The Diggers’ Store History

Photo by Danielle White for 'Countryphiles'

Photo by Danielle White for ‘Countryphiles’

In the Beginning…

Gold had been discovered in the area in 1851 and within two years 3000-6000 miners were living in a shanty-town that stretched along Campbells Creek.

The Diggers’ Store store was established in 1857. Today it remains a well-known heritage icon in Castlemaine and the surrounding area.

Mr William Wood was granted the land at 61 Main Road by Governor Charles Hotham in order to set up a gold-mining supplies store. He built a large two-story residence, with a single-story shop attached.

End of an Era

The gold rush had died down by 1862 and there was no longer such a need for a specialised gold-miners store, so Mr Wood established the building as the Vine Hotel.

By this time the village was booming, with the Phoenix Brewery in operation across the road, as well as numerous other make-shift stores and amenities, many established by the large Chinese population that had settled in the area, including: teahouses, temples, barber shops, gambling establishments, apothecaries, and opium dens – most of which were operating out of simple calico tents (something not dissimilar to a ‘Dead-Wood’ kind of town!).

The Haunted

William Wood’s wife unfortunately died not long after…. It was reported in the papers that she had been “taken by the hand of God.”  To this day, local people speculate that the house is haunted, persons reporting that Mrs Wood’s ghost would come down the stairs, walk outside to her horse and carriage and ride around the grounds.


The Fire

Mr. Wood’s business prospered until 1876, when there was a major fire in the building. Although the local papers reported that the entire building had burned down, it was in fact mainly the interior that was harmed. Many of Mr Wood’s chattels, furniture, and fittings were also saved by Mr Wood, with the assistance of his neighbours. Although the papers reported that many of these said items were carried away completely by some of his less helpful neighbours.
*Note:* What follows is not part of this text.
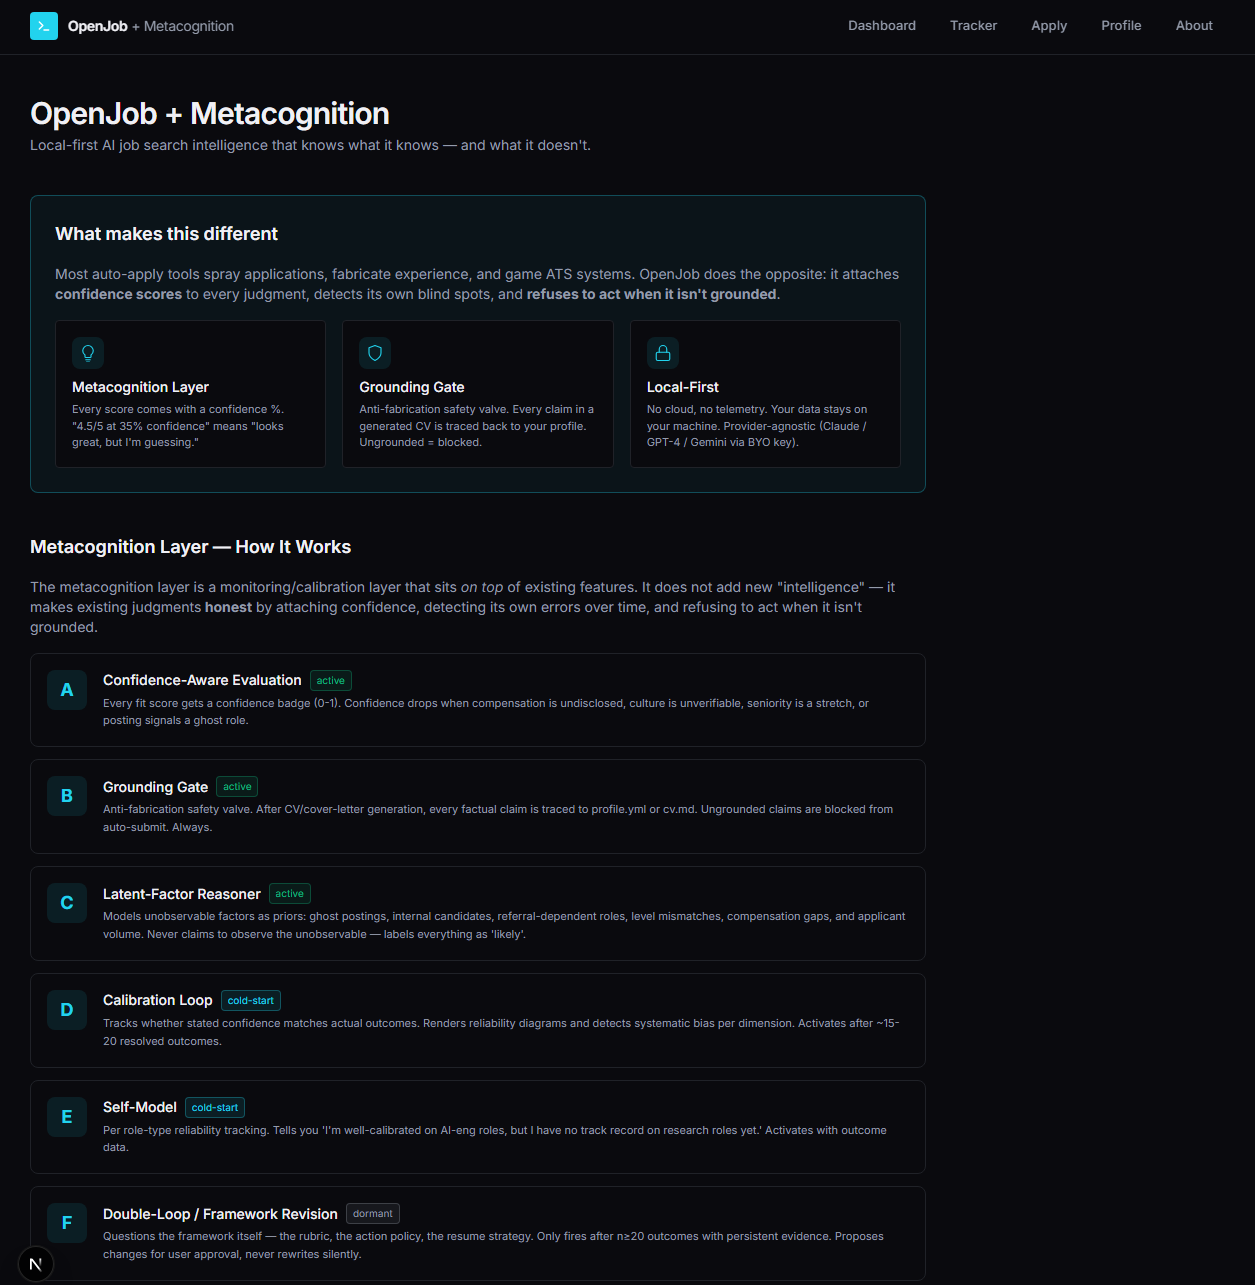Open the Next.js dev tools circular button

(x=36, y=1264)
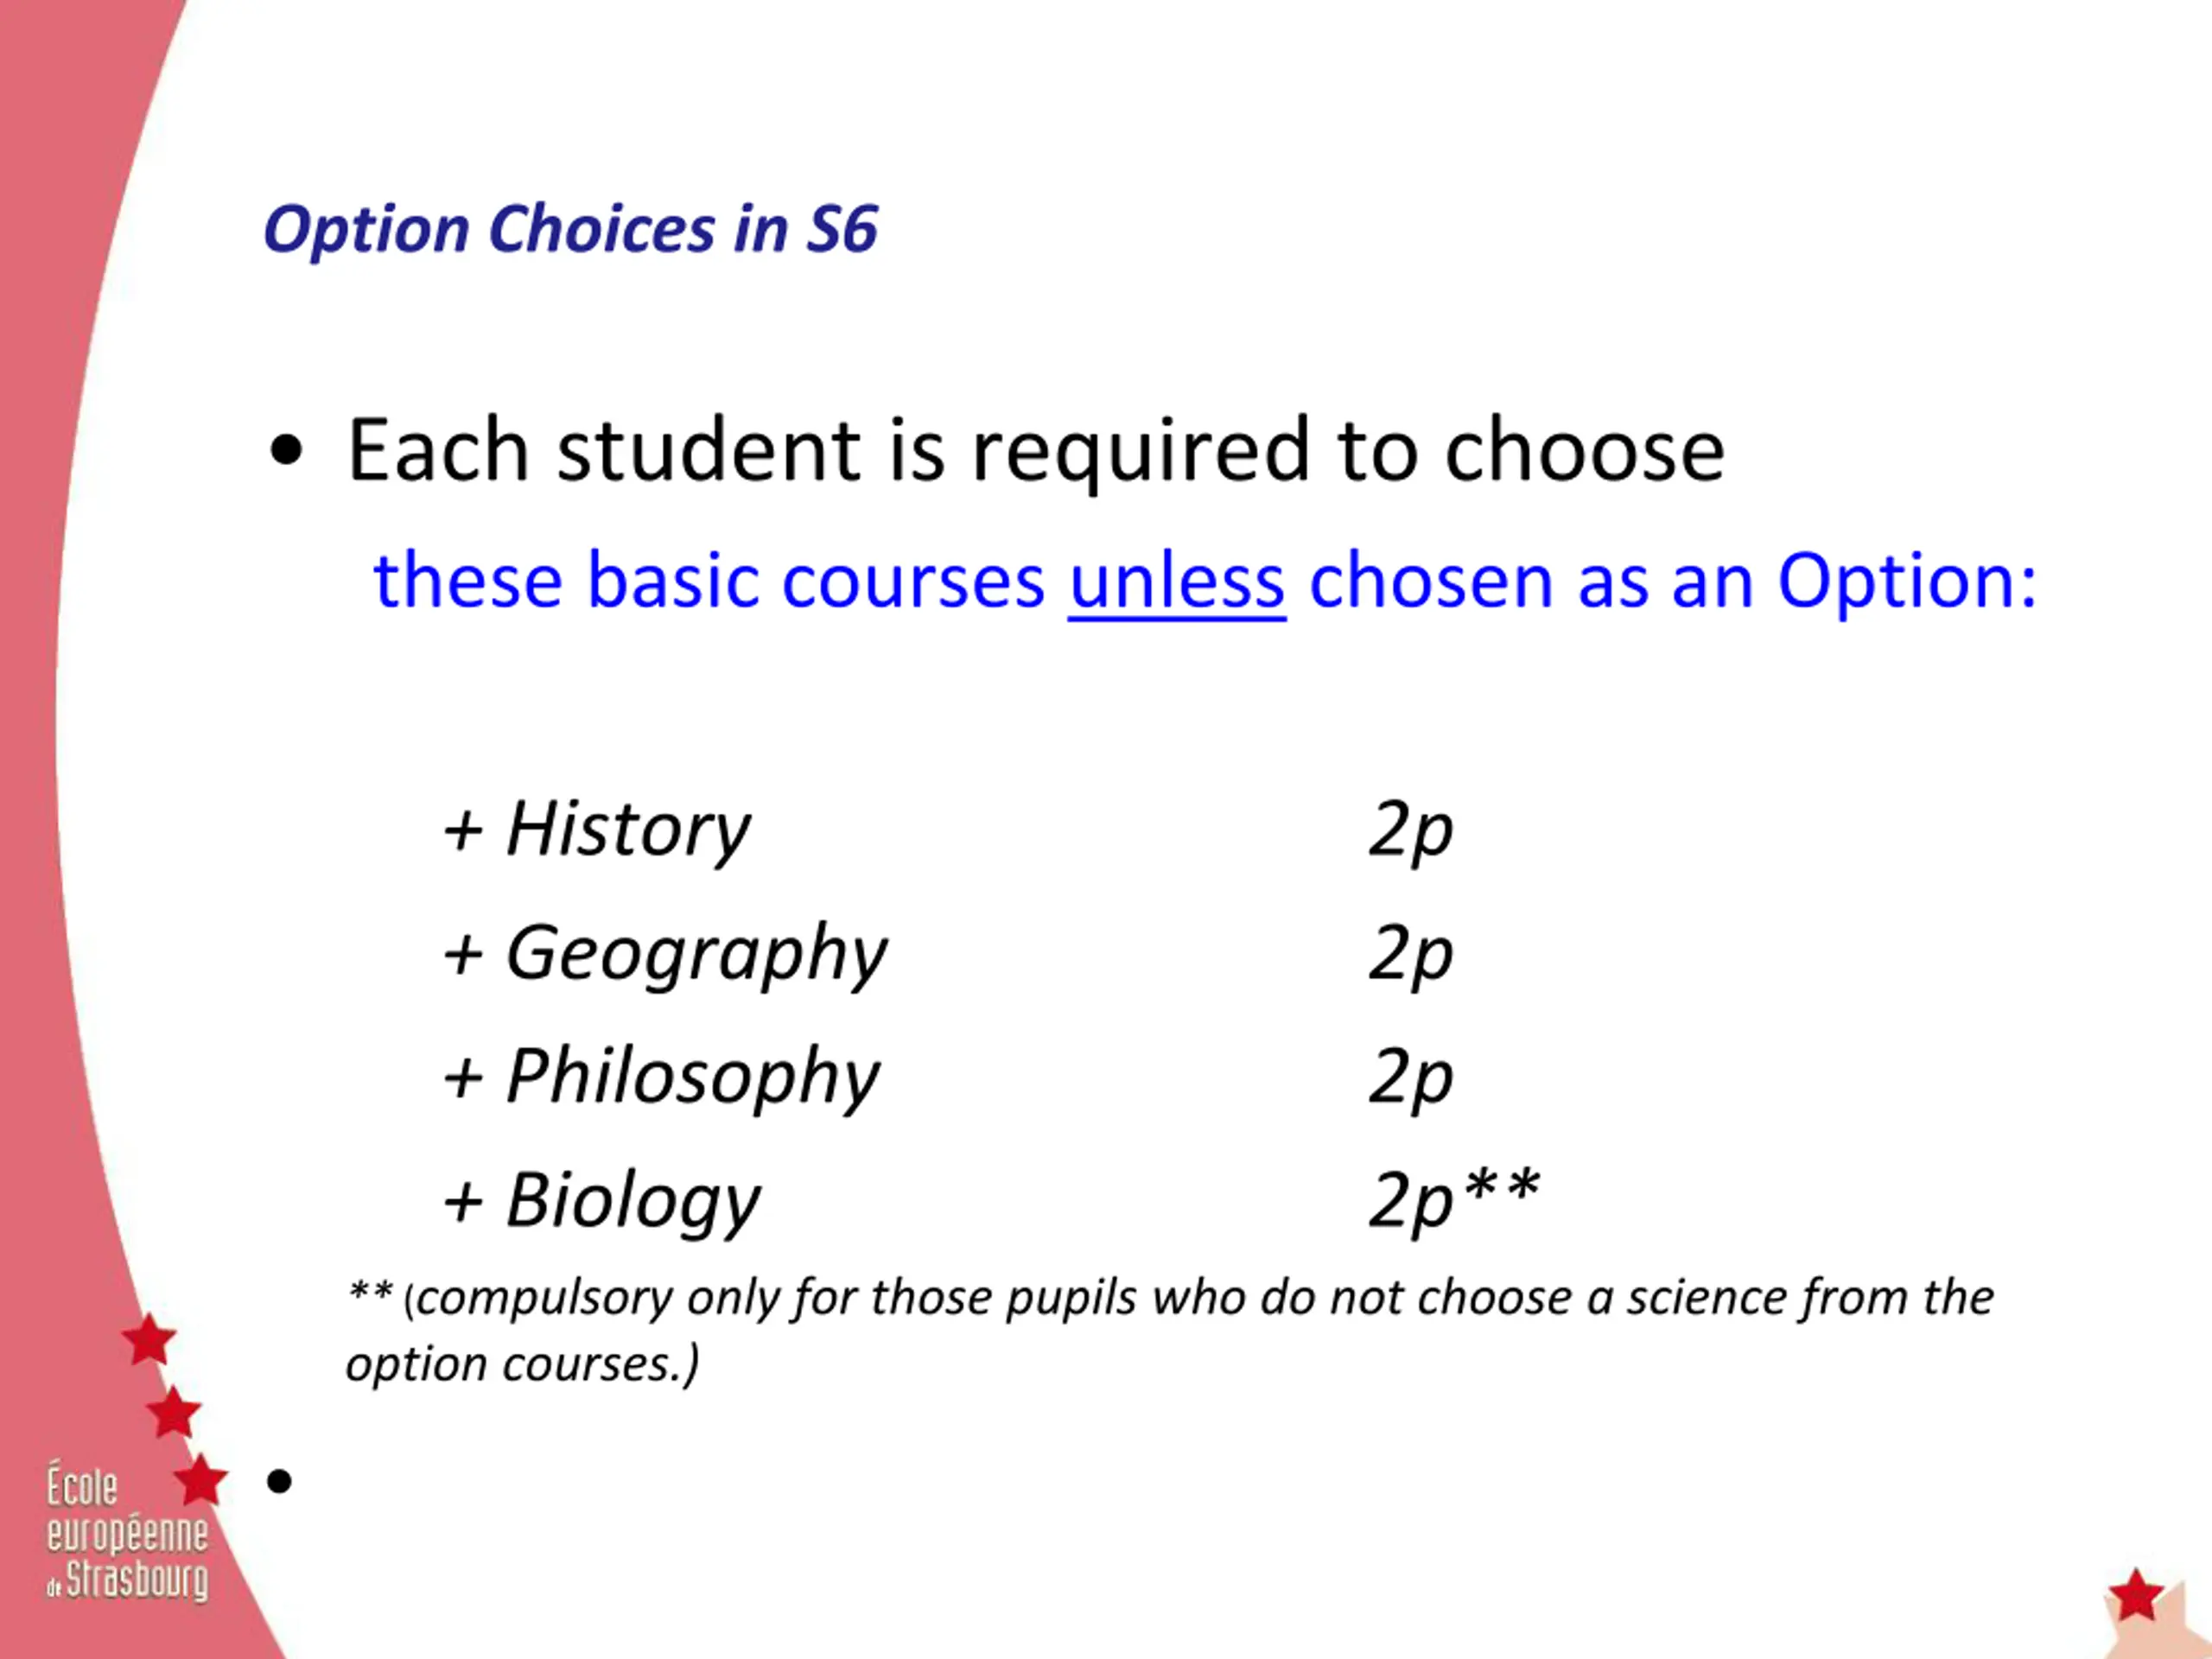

As the exterior of the building was still in tact, this meant the building could mostly be restored to its former glory, with one major alteration – he extended the shop so that it was two-stories high, with the addition of the front balcony.


Twentieth Century

On two occasions the house was left to institutions. Firstly, it was donated to the Catholic Church in the 1950’s, during which time the shop was consecrated and services were held here fortnightly.

However, it reverted back into private ownership again in the 1960’s when two Italian families resided in the building. It was during this time that the grapevines at the rear of the house were planted as well as the beginnings of the fruit tree orchard.

The house was left to an institution again after this time – this time to the Mount Alexander Old Peoples’ Home. However, a daughter of the previous owner disputed the will and it was then sold again privately to Graeme and Lyn Bennett.


Photo by Sarah J: http://www.sarahjphotography.com.au/

A Family Affair

Graeme Bennett, the current owner of the building, and Lyn, his partner bought the building in 1982 in a state of some disrepair as the dwelling had been uninhabited for some years. They quickly set to work on making some repairs, while always maintaining the history and integrity of the building. Today many of the original fittings remain, and where new fittings were required Mr Bennett has always ensured that they are in keeping with it’s mid-19th century beginnings.

In the early 1990’s the Bennetts converted the stable into a bed and breakfast, ‘The Diggers’ Rest’, which they operated along-side their other main business ‘The Diggers Store Antiques’.

Here, The Bennetts raised their family, until leaving for Darwin in the late 1990’s. Since then the building has been inhabited by various businesses, until in late 2013 Graeme’s son Alexander Bennett took on the lease and re-established ‘The Diggers Store Bed and Breakfast’.

Alex has also set up an all-analogue recording studio on the premises: ‘Sound Recordings’.